Le cinéaste, au discours féministe, rend compte dans son film des paradoxes de la société guatémaltèque. Les femmes y tiennent des rôles forts dans la cellule familiale mais restent encore trop opprimées par le patriarcat. Comme le volcan omniprésent qui gronde au loin pendant tout le film sans jamais entrer en éruption, les femmes n’ont pas encore réussi à se libérer des traditions.
TV5MONDE : Pourquoi teniez-vous à parler des femmes dans votre premier long métrage ?
Jayro Bustamante : C’est absurde d’avoir une force féminine gaspillée dans le pays ! La femme doit mettre en place tellement de stratégies pour atteindre son but que toute cette force qu’elle perd, une société pourrait l'utiliser pour autre chose. Si on mêlait les femmes à toutes les décisions d’un pays on serait deux fois plus forts.
Je me suis toujours demandé pourquoi il fallait tenir les femmes…un peu enchaînées. L’histoire de Maria (future mère célibataire, ndlr) est très marquante dans un pays où il y a tellement de problèmes non résolus. Si vous ajoutez à cela qu’au Guatemala, il y a une majorité d’Indiens qui vivent sous une oppression terrible… Si vous êtes femme, pauvre et célibataire, ça devient un poids insoutenable. C’était ce sujet-là dans l’histoire de la vraie Maria que j’ai rencontrée qui m’a inspiré.

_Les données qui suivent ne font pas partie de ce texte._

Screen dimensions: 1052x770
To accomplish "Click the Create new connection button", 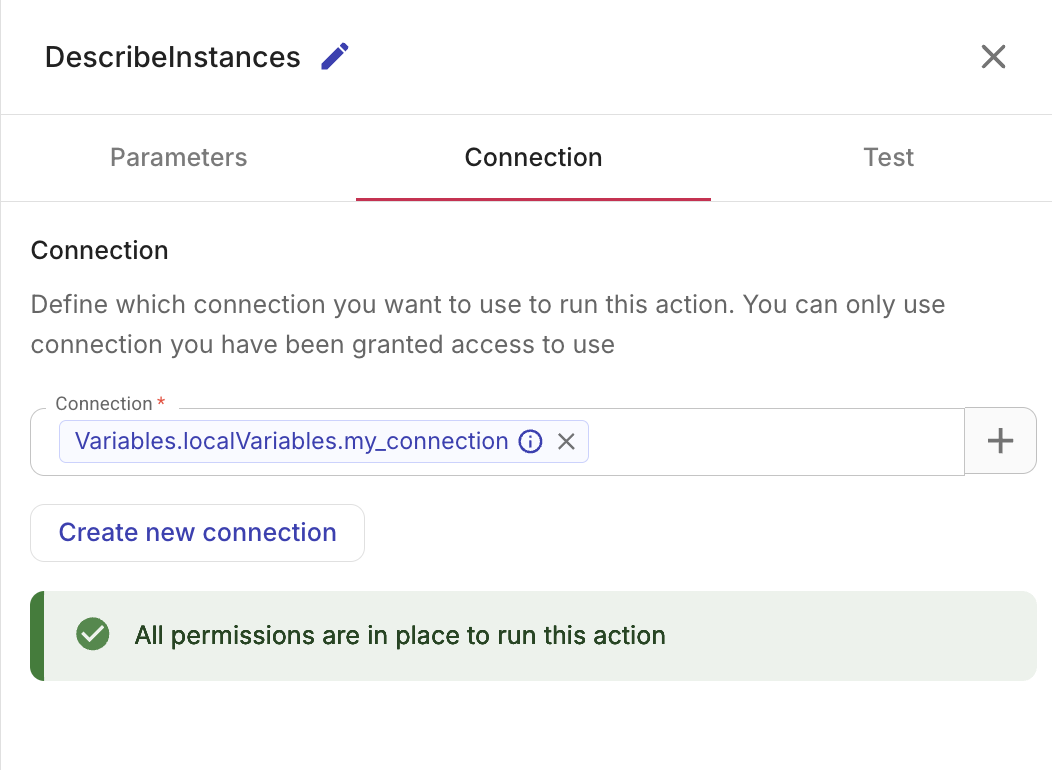I will point(198,533).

Vous y abordez aussi les tabous du mariage forcé et de l’avortement…
Le film n’est pas ethnographique. Je ne raconte pas l’histoire des Mayas mais je parle d’une femme, d’une famille, d’une société qui sont confrontés à ce type de problèmes. Le mariage forcé, ça n’arrive évidemment pas à tout le monde. Mais dans les situations si précaires dans lesquelles vivent mes personnages, il représente tout simplement une arme de plus pour s’en sortir. C’est un échange pour monter d’échelon. Quant au sujet de l’avortement, ce n’est pas non plus lié à une culture mais c’est une façon de résoudre le problème.
La façon dont vous dépeignez les femmes dans votre film, des personnages forts et parfois subversifs comme Maria, sont-ils révélateurs de la place des femmes au Guatemala ?

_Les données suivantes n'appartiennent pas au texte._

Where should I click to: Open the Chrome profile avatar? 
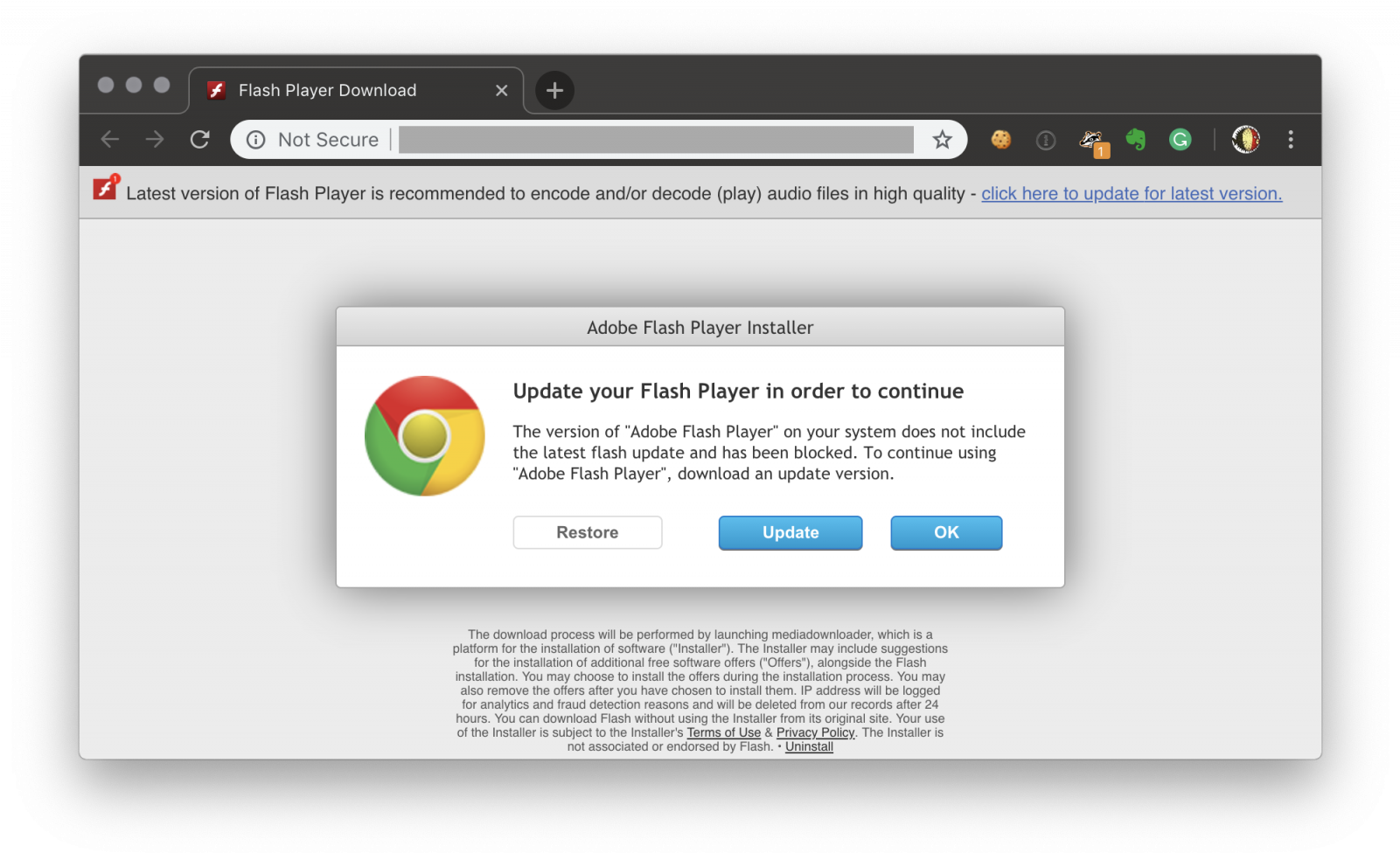[1245, 140]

Pourquoi était-il important pour vous de porter à l’écran un personnage rebelle comme celui de Maria qui se retrouvera rattrapée par le destin ?
Quel a été l’accueil reçu par votre film au Guatemala ?
Les femmes ont adoré être dépeintes comme des femmes avec des désirs et une sexualité. Parce qu’elles en ont marre d’être cataloguées comme fille, mère, vendeuse sur les marchés ou bonne parce que c’est vraiment le rôle qu’elles jouent dans cette société métis.
Vous disiez récemment dans une autre interview que la culture cinématographique n’était pas encore très développée au Guatemala. Que souhaitez-vous donc apporter au cinéma de votre pays ?
Le Guatemala connaît une cinématographie émergente. L’école de cinéma existe à peine depuis 8 ans. J’ai dû partir étudier le cinéma en France.
C’est le cas des autres réalisateurs ou des autres personnes qui travaillent actuellement dans le cinéma. C’est tout petit, ce sont des projets menés par les réalisateurs dont chacun devient aussi producteur. Dans le cas d’Ixcanul, on a une place privilégiée parce que c’est le premier film qui a été en compétition dans un festival international aussi important que Berlin. Et c’est le premier film qui a remporté un prix si prestigieux (Ours d’argent, ndlr). On en a remporté 25 autres dans différents festivals internationaux. La presse internationale nous a énormément soutenus. C’était très important pour le pays.
Aujourd’hui, le film est considéré comme une fierté nationale. Je ne crois pas qu’un seul film puisse faire une différence. Mais je pense qu’Ixcanul a ouvert une porte qui je l’espère, et vraiment sans prétention, puisse être une porte par laquelle vont passer tous les autres films.